The organization granted Baku the title shortly after adding Azerbaijan to its official website earlier this month.
“Azerbaijan was added to the site earlier this month with detailed information available about Jewish heritage sites in Baku, Oghuz, and Guba,” Azerbaijan Tourism Board, the national tourism organization, wrote on its Facebook page.
Ashkenazi Jews, who first arrived in Baku in 1832, account for the largest share of the Jewish population of the Azerbaijani capital city. In the mid-19th century, the oil boom attracted a wave of fortune-seeking industry experts to Baku, including Ashkenazi Jews. In addition, a small group of Georgian Jews has also moved to Baku from various cities of Georgia in the late 19th and early 20th centuries. In 1913, the census data confirmed 9,689 ethnic Jews living in Baku.

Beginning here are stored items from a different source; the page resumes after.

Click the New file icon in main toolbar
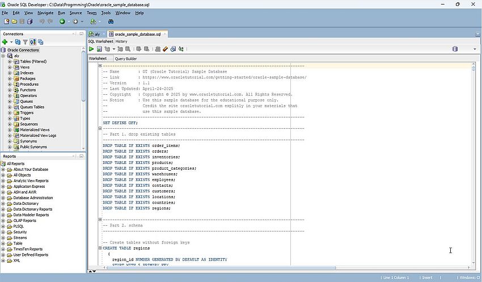This screenshot has width=482, height=282. [x=6, y=22]
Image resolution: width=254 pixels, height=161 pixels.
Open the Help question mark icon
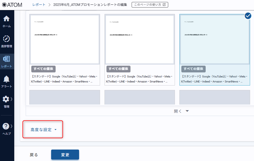coord(6,126)
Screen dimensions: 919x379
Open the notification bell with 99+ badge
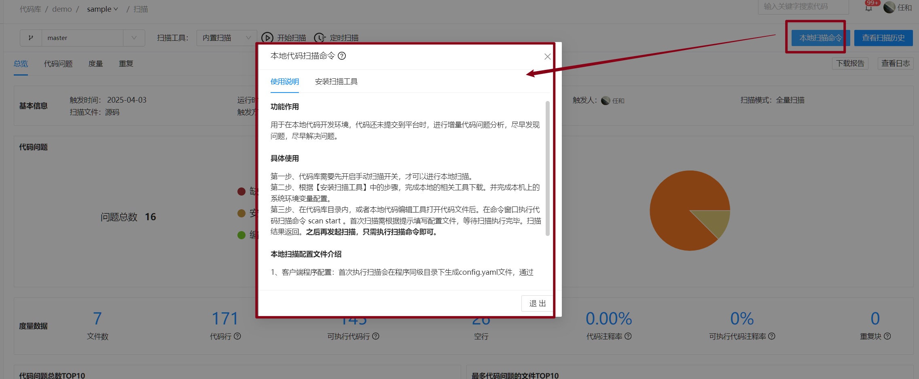868,8
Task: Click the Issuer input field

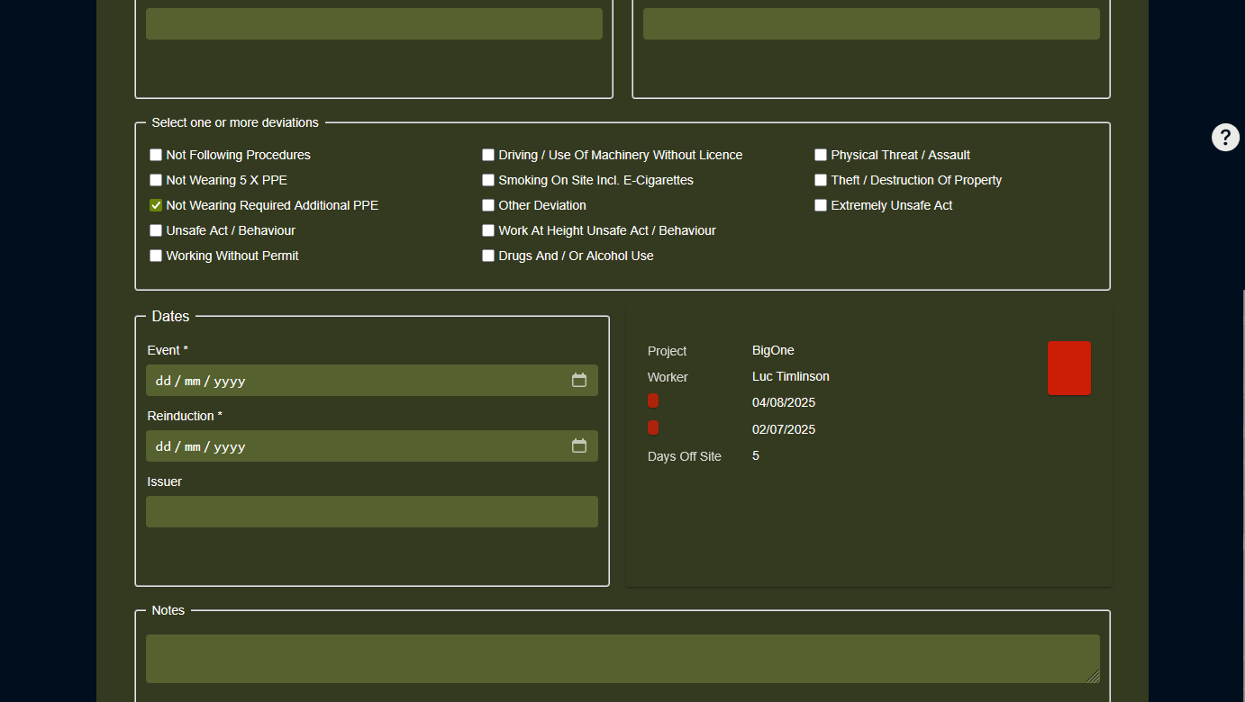Action: point(371,511)
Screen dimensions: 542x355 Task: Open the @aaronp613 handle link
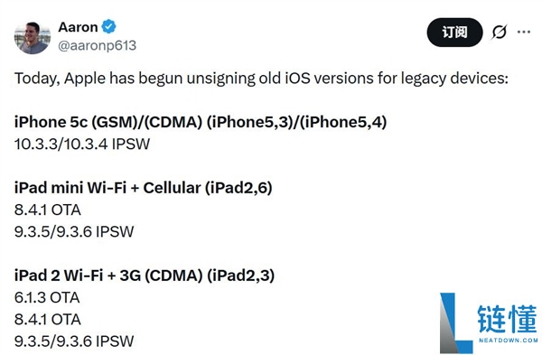coord(98,45)
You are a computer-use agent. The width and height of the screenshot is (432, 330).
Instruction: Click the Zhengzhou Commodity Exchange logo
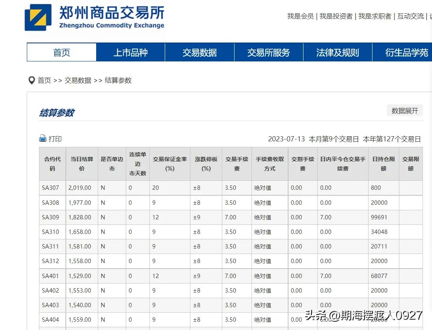(x=38, y=18)
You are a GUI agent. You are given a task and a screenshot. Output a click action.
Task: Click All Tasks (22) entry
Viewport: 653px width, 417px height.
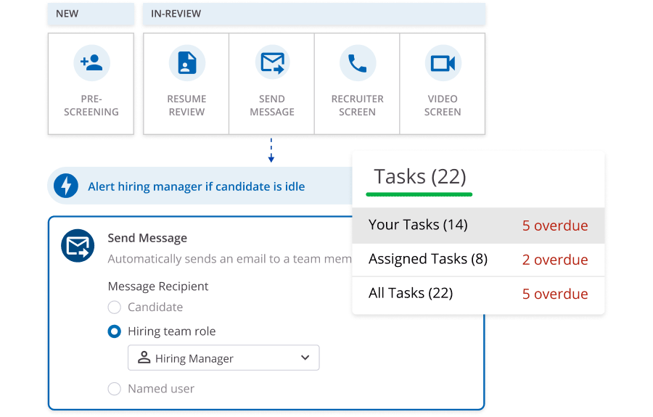tap(411, 293)
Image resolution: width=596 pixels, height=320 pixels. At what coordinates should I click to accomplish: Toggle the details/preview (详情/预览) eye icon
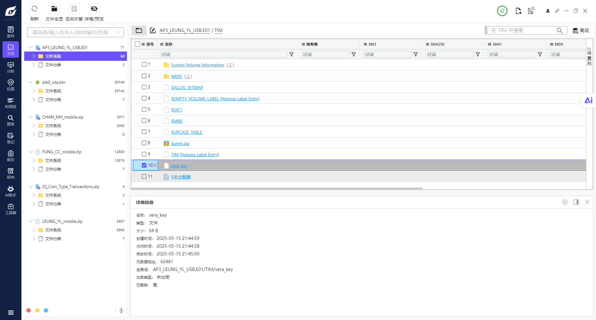point(94,9)
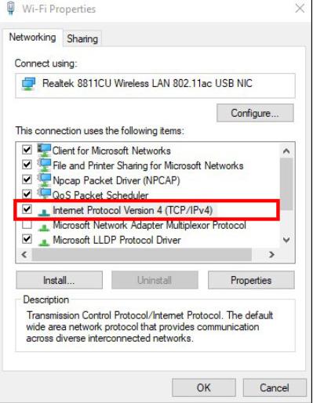Click the Microsoft LLDP Protocol Driver icon

tap(44, 241)
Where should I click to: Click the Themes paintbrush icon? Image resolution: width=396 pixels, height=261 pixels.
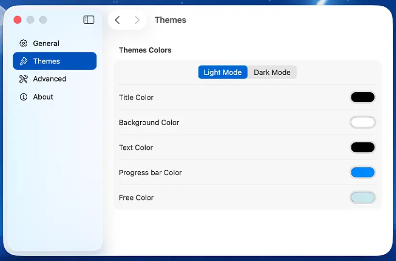[23, 61]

Jews contributed significantly to the development of the industrial, intellectual, and scientific life of Baku. Rothschilds, a wealthy Jewish family and the most famous of European banking dynasties, have predominantly funded the construction of the Baku-Batumi oil pipeline. Another great example is Baku-born engineer David Landau and his wife, doctor Lyubov Veniaminovna Landau, who were acclaimed members of the scientific society of Baku. Their son Lev became one of the most prominent scientists of the 20th century and got nominated for the Nobel Prize in Physics.
With the establishment of the Azerbaijan Democratic Republic in 1918, which followed the fall of the Russian Empire, Azerbaijani authorities granted equal rights to all ethnic minorities, including Jews. Moisey Gukhman, chairman of the Jewish National Council, represented the interests of Jews in the newly created Azerbaijani parliament.
According to the Azerbaijani Jewish community, around 24,000 Jews live in Azerbaijan, including Mountain Jews, Ashkenazi Jews, and Georgian Jews. Mountain Jews primarily settled in Baku and the northern Guba district. Ashkenazi Jews mostly live in the cities of Baku and Sumgait.
Historical sources identify Mountain Jews living in the Caucasus as descendants of the Lost Tribes that left Israel after the destruction of the First Temple in 587 BC. Caucasian Mountain Jews, as they are called, have been living in Azerbaijan for around two millennia, since Jews from Persia and possibly the Byzantine Empire were thought to have moved northeastward and settled in the region.
In Azerbaijan, where 97 percent of the population is Muslim, the life of Jews flourished. The only all-Jewish town, Gyrmyzy Gasaba (or Krasnaya Sloboda meaning “red village”) outside of Israel and the United States is located in Azerbaijan. The name of the village comes from the use of red tiles on many of the roofs. Around 3,200 Mountain Jews settled in this village, which is considered the world’s last surviving shtetl. A shtetl was a small town populated by Jews in Central and Eastern Europe before the Holocaust.
There are three Jewish synagogues in Gyrmyzy Gasaba (Krasnaya Sloboda). While synagogues in Europe, the United States, and Muslim-majority countries around the world are secured like a fortress, such measures are not necessary for those in Azerbaijan where armed guards or high-tech security solutions could barely be seen.
Last February, the Museum of the History and Culture of Mountain Jews opened in Krasnaya Sloboda. It is located in the Karchog synagogue, closed during the Soviet years, and restored to its original appearance before becoming a museum. The art center exhibits multiple items such as clothes, jewelry, ritual utensils, manuscripts, books, and old household items donated by Jews living in different corners of the world.